Microsoft has launched software to enable NHS staff using modern versions of its Windows operating system to connect to the NHS Spine using NHS smartcards.

Until now, only staff using Windows XP have been able to connect via smartcards to the Spine infrastructure, which provides authentication and access to national services, such as the Personal Demographics Service.

Microsoft says the launch of Microsoft Identity Agent will enable staff using Windows 7 or Windows 8 to do the same thing, supporting a shift away from the older operating system and the development of more modern applications.

Microsoft has said that it will cease support for Windows XP on 8 April 2014; along with support for Office 2003.

The company itself acknowledges that “the majority” of NHS workers are still using Windows XP, which was introduced in 2002.

The OS was succeeded by the less-than-popular Windows Vista in 2006, and the better-received Windows 7 and Windows 8 in 2007 and 2012, but many NHS organisations have proved reluctant to migrate away from it.

The reasons given include the difficulty of migrating from XP to Windows 7 and Windows 8, the range of applications that were built for XP, and the difficulty of training hundreds of staff to use an OS that looks very different to the 2002 system.

“Identity Agent will free the NHS to use powerful modern software features, from virtual application streaming that improves management of desktops to 64bit processing to process large image files such as medical scans, said Alastair Dick, Microsoft NHS chief technology officer.

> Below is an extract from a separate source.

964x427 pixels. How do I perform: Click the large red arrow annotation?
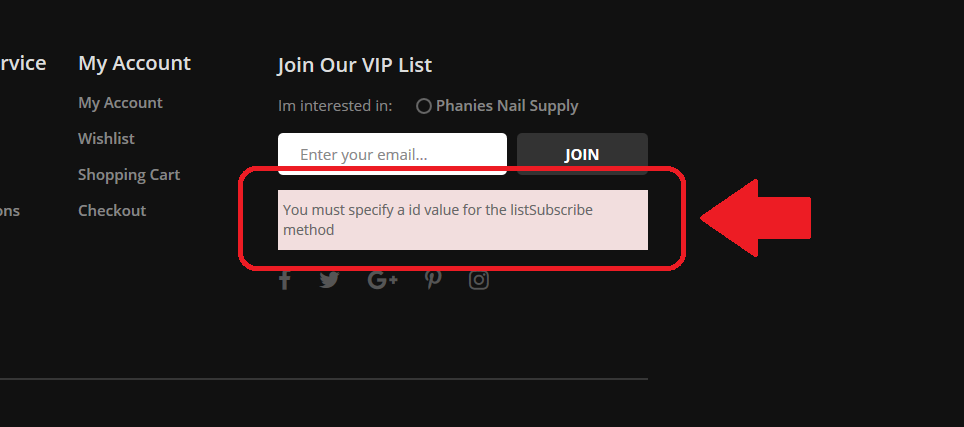[x=756, y=218]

Microsoft has billed Windows 8 as an operating system built with mobility in mind, so Dick added that Identity Manager should also enable trusts to move to software that would “support slate devices so doctors walking around wards have instant access to the right data.”

The company has worked with Lancashire Care NHS Foundation Trust to provide a reference architecture for the new software, which is being evaluated by another 45 NHS organisations.